Ainsi, plusieurs initiatives ont été mises de l’avant au cours des dernières décennies pour explorer ou développer de nouvelles stratégies et approches quantitatives de développement et d’établissement de VLEP. La revue des données publiées indique cependant que contrairement aux substances irritantes, peu de recherches ont été effectuées pour le développement de VLEP pour des substances à effets systémiques (voir chapitre 1). De plus, la majorité des approches proposées était basée sur des indicateurs de dose externe d’exposition (p. ex. NO(A)EL). La dose interne est pourtant reconnue comme étant un meilleur indicateur de toxicité. Par ailleurs, l’évidence scientifique supportant l’association entre l’exposition aux substances chimiques organiques, notamment les composés organiques volatils (p. ex. vapeurs de solvants, peintures, colles, produits de nettoyage), et certaines maladies professionnelles (p. ex. irritations des yeux

et des voies respiratoires supérieures, effets neurologiques et respiratoires, cancers) n’est plus à démontrer (ACGIH, 2016; Austin, 2004; Kuwabara et al., 2007; Luan et al., 2006). La situation actuelle invite donc sérieusement à réviser les processus d’analyse et de gestion des risques sanitaires en SST, et à prioriser le développement de solutions de rechange pour la dérivation quantitative des valeurs limites pour l’exposition professionnelle.

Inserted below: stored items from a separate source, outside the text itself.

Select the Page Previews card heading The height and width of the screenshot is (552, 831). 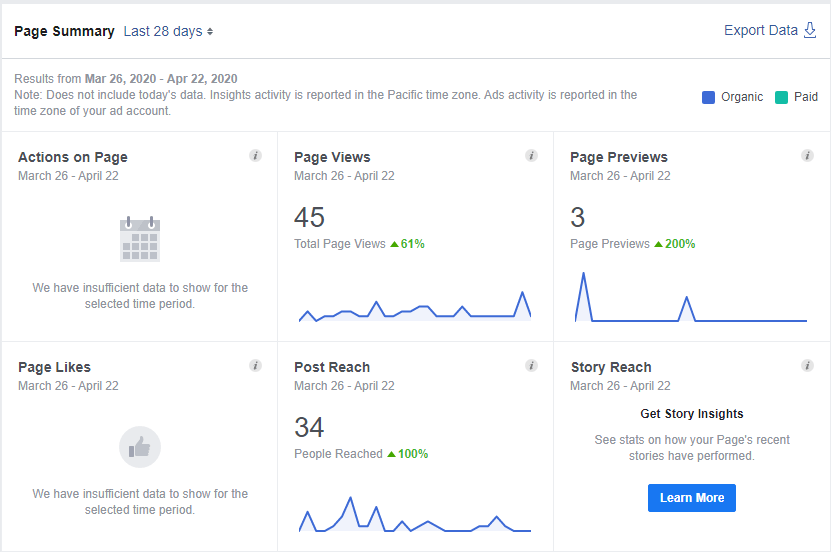point(619,157)
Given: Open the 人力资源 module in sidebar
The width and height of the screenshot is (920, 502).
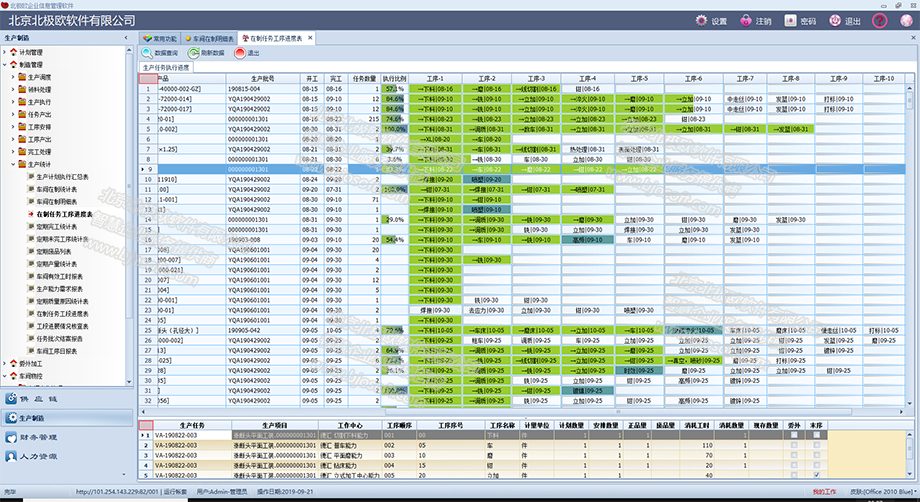Looking at the screenshot, I should [38, 456].
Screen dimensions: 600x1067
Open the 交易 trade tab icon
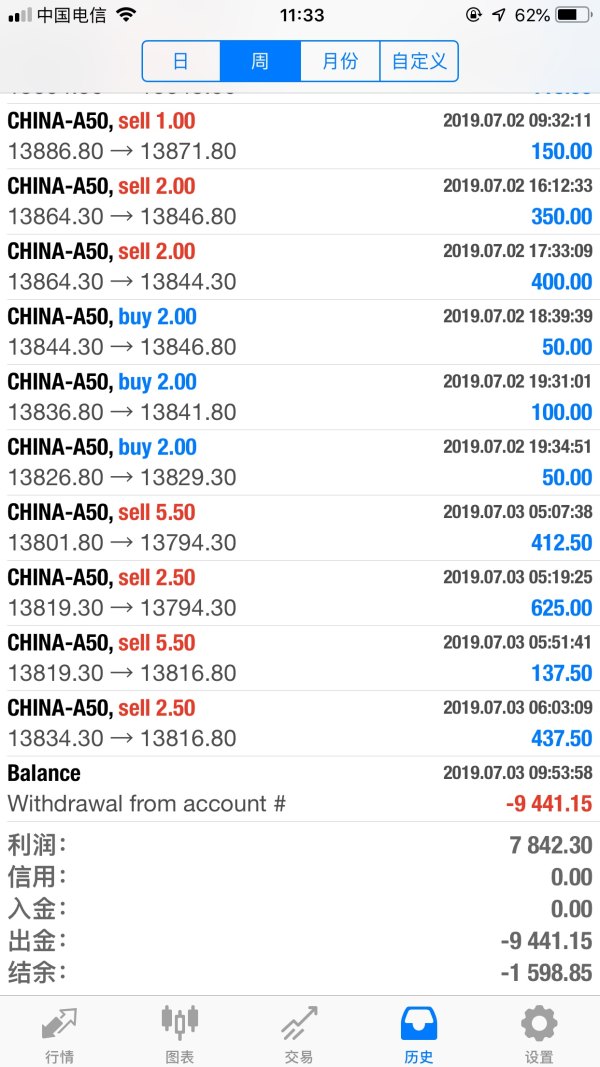tap(299, 1025)
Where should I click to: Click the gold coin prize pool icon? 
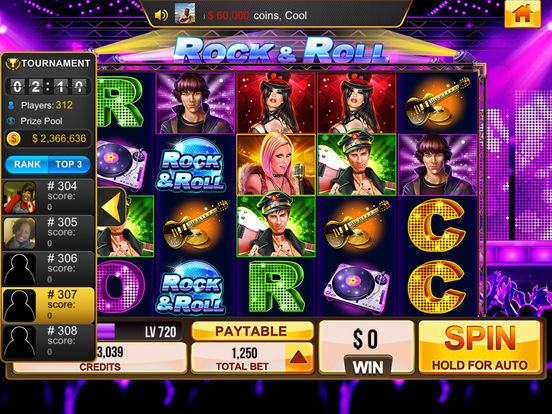pos(14,138)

2.2. Hypothèse de recherche

Une approche qui intègre l’information sur la structure moléculaire, les paramètres physiologiques de l’espèce et les modélisations de type « relation quantitative structure (ou propriété) -propriété » (QPPR (ou QSPR)) et pharmacocinétique à base physiologique (PBPK) permettrait de prédire des valeurs de seuils de préoccupation toxicologique pour permettre la caractérisation des risques sanitaires associés aux substances organiques sans VLEP.

2.3. Objectifs

La présente thèse a pour objectif de développer des seuils de préoccupation toxicologique pour permettre la caractérisation des risques sanitaires associés aux substances organiques sans VLEP en utilisant la structure moléculaire et la dose interne. Pour ce faire, trois sous-objectifs ont été identifiés, à savoir :

1- Prédire des seuils de préoccupation toxicologique pour l’exposition professionnelle aux substances chimiques organiques à effets systémiques;

2- Développer des modèles intégrés de type QPPR-PBPK prédictifs de la toxicocinétique et des doses internes des substances chimiques organiques;

3- À partir des doses internes et de la structure moléculaire, prédire des seuils de préoccupation toxicologique et développer des modèles prédictifs de valeurs limites, pour l’exposition professionnelle aux substances chimiques organiques.